§ **TASK ITEM**: Take the data below and copy exactly the lines starting at the one with "Where should I click to: Close" and finishing at the one with "This screenshot has height=429, width=1101.", both included.

**** GIVEN DATA

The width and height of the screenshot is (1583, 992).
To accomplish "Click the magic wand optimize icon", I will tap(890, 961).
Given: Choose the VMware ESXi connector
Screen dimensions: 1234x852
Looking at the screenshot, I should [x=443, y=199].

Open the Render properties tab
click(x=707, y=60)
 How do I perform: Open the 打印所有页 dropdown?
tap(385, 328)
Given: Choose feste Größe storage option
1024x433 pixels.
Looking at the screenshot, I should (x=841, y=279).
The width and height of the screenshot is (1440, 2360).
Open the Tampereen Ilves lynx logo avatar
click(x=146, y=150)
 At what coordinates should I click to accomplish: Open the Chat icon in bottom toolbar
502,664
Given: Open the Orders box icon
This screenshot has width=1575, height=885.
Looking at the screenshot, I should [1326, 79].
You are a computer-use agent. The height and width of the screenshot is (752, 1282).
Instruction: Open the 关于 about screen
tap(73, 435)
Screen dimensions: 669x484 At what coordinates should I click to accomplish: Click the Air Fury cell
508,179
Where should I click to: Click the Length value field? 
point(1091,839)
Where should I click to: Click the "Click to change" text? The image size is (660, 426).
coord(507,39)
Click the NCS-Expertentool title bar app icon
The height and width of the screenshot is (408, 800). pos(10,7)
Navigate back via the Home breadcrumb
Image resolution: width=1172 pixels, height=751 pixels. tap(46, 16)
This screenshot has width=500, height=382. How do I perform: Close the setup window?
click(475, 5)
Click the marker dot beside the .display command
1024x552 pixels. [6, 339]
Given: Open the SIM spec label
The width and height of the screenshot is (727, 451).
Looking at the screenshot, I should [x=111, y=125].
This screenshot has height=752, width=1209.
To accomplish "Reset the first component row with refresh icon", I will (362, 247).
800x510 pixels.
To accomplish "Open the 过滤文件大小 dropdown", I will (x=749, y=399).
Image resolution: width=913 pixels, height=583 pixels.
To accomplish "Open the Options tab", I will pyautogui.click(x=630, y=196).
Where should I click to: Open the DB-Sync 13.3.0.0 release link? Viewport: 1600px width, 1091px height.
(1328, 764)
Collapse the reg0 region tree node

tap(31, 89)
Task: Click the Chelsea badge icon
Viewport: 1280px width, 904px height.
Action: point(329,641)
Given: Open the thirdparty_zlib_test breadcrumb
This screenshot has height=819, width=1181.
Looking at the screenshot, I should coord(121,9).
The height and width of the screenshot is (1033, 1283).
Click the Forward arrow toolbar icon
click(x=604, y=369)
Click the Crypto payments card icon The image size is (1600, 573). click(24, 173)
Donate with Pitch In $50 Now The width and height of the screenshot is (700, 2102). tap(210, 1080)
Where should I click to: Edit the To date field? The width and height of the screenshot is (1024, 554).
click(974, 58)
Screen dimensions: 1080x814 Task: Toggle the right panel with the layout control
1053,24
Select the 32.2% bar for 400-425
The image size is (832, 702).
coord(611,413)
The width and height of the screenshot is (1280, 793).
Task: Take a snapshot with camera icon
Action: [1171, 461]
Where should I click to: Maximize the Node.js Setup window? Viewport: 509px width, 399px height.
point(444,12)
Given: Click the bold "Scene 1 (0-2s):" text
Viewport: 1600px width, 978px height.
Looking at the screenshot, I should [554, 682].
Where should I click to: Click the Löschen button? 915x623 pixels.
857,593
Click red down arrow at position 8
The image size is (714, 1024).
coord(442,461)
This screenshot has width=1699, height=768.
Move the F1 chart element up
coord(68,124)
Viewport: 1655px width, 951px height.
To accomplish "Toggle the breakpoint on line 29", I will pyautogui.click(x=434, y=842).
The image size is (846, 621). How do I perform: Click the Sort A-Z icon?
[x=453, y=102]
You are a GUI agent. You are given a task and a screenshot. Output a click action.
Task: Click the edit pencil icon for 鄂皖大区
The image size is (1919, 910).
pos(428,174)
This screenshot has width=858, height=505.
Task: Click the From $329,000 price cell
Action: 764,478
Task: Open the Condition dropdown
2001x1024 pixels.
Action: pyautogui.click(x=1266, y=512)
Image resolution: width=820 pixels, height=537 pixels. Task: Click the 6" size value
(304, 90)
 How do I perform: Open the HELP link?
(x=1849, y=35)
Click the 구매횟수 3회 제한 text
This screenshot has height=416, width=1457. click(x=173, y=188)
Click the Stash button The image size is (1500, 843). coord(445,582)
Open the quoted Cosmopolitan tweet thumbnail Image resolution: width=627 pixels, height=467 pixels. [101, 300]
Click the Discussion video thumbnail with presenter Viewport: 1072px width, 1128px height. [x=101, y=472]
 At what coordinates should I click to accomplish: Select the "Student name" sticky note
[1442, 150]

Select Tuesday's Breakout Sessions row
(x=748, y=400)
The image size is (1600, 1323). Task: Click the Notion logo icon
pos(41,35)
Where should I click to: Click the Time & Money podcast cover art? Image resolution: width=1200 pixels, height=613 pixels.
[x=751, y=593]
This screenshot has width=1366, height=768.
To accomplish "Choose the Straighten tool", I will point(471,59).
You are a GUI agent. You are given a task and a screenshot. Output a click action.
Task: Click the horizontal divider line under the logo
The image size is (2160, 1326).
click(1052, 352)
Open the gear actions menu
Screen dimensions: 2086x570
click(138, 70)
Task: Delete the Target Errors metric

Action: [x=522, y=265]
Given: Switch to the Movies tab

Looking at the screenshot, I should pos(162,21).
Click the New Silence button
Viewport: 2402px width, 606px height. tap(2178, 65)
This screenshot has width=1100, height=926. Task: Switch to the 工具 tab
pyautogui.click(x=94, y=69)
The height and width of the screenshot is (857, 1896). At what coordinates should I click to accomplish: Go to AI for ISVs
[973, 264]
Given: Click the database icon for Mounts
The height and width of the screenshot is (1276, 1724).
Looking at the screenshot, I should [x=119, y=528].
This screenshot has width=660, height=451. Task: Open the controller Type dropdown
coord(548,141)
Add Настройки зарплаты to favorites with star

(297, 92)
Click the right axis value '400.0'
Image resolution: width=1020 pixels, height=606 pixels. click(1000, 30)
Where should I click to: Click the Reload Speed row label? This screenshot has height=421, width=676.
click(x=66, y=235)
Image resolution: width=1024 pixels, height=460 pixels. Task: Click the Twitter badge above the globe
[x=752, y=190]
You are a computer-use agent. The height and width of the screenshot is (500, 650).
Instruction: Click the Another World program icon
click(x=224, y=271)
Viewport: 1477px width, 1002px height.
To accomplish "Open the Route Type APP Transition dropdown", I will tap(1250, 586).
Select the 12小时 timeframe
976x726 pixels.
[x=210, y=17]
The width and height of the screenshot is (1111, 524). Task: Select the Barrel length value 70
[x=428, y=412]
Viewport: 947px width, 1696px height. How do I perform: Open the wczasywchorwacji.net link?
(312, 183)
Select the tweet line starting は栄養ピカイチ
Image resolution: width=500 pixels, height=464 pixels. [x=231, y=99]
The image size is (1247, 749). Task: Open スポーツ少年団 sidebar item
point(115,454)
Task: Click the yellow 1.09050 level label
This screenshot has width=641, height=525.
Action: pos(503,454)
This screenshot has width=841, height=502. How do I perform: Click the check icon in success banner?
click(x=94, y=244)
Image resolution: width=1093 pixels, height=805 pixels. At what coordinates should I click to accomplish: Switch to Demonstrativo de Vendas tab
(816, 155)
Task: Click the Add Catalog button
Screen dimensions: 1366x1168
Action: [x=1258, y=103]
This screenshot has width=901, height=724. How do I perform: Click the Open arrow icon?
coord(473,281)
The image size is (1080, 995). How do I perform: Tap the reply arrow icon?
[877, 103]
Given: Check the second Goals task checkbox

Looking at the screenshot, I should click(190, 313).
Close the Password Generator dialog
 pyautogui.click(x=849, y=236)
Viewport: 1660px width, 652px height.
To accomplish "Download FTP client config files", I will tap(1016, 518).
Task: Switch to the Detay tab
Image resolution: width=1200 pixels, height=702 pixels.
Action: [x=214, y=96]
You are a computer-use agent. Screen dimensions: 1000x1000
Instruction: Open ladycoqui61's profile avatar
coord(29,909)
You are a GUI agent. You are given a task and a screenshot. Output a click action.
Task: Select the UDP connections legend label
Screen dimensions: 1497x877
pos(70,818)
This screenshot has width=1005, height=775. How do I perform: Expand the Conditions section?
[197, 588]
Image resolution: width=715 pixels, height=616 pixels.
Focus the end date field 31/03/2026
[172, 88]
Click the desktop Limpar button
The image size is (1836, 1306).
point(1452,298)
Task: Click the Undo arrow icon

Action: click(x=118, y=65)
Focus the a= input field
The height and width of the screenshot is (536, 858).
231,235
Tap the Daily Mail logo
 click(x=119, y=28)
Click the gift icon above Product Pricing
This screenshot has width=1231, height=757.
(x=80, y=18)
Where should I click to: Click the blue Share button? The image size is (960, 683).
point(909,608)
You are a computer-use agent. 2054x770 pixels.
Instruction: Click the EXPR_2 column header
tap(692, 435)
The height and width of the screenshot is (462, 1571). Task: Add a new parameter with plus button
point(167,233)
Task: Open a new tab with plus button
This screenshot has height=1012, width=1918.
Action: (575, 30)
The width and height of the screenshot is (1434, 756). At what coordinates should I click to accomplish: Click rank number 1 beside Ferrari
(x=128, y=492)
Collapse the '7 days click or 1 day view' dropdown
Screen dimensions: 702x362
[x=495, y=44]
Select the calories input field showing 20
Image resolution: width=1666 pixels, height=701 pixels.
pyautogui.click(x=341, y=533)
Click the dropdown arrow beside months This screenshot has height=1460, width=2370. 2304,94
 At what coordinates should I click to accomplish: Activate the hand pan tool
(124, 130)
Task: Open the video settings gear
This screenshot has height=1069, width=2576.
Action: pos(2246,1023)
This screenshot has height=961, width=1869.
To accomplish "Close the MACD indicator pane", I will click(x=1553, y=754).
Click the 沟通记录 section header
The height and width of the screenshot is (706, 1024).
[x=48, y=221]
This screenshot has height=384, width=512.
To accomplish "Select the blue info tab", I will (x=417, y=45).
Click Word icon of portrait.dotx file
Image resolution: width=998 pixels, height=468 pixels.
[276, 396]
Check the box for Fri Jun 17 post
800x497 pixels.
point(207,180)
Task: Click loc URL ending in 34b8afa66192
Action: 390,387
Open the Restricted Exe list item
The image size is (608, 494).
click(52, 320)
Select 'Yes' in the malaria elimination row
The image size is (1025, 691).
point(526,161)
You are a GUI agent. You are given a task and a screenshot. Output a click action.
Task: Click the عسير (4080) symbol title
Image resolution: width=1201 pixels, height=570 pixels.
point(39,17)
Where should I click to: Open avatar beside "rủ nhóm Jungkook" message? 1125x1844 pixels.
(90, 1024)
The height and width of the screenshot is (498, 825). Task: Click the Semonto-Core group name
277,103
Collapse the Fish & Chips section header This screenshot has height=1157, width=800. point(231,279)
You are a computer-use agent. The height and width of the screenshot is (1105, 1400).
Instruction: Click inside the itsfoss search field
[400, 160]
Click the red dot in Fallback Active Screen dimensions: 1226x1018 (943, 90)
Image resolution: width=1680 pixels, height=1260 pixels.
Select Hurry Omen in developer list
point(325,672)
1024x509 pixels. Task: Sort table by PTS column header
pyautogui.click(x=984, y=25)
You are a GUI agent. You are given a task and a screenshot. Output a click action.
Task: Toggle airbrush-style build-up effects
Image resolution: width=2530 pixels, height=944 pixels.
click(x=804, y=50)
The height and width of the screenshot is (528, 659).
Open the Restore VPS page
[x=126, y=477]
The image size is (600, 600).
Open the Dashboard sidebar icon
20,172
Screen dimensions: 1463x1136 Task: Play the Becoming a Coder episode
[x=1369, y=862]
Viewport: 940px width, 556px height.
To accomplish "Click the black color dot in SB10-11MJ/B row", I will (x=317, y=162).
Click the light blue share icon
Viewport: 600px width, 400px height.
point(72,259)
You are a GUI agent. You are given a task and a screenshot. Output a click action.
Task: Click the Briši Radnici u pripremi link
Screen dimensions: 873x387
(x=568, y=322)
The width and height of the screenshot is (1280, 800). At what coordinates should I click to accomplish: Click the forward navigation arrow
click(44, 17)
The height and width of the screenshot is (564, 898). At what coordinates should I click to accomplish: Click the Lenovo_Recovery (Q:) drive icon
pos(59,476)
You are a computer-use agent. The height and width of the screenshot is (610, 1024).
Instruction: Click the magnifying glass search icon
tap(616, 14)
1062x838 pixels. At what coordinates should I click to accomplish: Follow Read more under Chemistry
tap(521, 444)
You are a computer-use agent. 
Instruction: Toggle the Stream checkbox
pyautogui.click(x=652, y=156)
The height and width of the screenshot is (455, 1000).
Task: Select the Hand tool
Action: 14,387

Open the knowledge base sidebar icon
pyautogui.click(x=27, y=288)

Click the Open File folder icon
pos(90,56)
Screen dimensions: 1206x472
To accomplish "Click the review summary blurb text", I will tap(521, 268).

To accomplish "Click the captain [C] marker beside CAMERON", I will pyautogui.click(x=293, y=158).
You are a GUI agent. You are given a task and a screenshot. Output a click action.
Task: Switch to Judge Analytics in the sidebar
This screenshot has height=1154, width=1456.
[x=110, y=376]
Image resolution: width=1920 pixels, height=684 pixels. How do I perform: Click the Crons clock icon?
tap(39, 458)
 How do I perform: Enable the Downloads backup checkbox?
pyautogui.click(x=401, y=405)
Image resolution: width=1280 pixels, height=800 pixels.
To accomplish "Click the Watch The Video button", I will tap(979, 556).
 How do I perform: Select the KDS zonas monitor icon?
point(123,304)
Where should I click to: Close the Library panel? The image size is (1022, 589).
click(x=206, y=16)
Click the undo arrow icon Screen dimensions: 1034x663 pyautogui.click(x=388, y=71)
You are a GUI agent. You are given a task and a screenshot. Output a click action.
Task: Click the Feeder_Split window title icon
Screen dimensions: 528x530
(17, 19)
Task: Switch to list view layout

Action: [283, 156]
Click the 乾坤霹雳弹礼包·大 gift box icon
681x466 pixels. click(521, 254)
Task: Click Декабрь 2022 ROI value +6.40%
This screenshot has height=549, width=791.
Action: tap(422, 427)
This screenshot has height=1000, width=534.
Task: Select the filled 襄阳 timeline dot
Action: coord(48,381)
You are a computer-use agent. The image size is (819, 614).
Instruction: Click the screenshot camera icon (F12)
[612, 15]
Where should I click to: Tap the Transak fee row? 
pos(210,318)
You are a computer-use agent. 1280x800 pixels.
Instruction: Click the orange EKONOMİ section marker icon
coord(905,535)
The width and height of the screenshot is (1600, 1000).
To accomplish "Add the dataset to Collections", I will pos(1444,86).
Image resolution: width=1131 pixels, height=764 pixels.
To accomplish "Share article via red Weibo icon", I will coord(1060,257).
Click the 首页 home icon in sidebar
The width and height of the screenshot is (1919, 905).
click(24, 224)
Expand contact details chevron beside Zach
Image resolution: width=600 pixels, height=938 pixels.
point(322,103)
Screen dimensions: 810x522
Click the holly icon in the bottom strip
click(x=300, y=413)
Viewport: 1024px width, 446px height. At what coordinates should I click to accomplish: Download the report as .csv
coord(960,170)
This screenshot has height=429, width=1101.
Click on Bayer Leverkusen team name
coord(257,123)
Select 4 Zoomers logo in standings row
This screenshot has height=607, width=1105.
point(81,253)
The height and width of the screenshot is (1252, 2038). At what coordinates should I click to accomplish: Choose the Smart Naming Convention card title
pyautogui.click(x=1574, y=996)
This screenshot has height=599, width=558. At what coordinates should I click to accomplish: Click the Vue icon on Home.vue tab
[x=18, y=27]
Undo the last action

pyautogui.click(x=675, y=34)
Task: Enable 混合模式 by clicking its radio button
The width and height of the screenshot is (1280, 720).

********

§ **OUTPUT OF THE EXERCISE**:
Where should I click to: Close the Library panel? The image size is (1022, 589).
click(x=206, y=16)
Click the undo arrow icon Screen dimensions: 1034x663 pyautogui.click(x=388, y=71)
You are a GUI agent. You are given a task and a screenshot. Output a click action.
Task: Click the Feeder_Split window title icon
Screen dimensions: 528x530
(17, 19)
Task: Switch to list view layout

Action: [283, 156]
Click the 乾坤霹雳弹礼包·大 gift box icon
681x466 pixels. click(521, 254)
Task: Click Декабрь 2022 ROI value +6.40%
This screenshot has height=549, width=791.
Action: tap(422, 427)
This screenshot has height=1000, width=534.
Task: Select the filled 襄阳 timeline dot
Action: coord(48,381)
You are a computer-use agent. The image size is (819, 614).
Instruction: Click the screenshot camera icon (F12)
[612, 15]
Where should I click to: Tap the Transak fee row? 
pos(210,318)
You are a computer-use agent. 1280x800 pixels.
Instruction: Click the orange EKONOMİ section marker icon
coord(905,535)
The width and height of the screenshot is (1600, 1000).
To accomplish "Add the dataset to Collections", I will pos(1444,86).
Image resolution: width=1131 pixels, height=764 pixels.
To accomplish "Share article via red Weibo icon", I will coord(1060,257).
Click the 首页 home icon in sidebar
The width and height of the screenshot is (1919, 905).
click(24, 224)
Expand contact details chevron beside Zach
Image resolution: width=600 pixels, height=938 pixels.
point(322,103)
Screen dimensions: 810x522
Click the holly icon in the bottom strip
click(x=300, y=413)
Viewport: 1024px width, 446px height. At what coordinates should I click to accomplish: Download the report as .csv
coord(960,170)
This screenshot has height=429, width=1101.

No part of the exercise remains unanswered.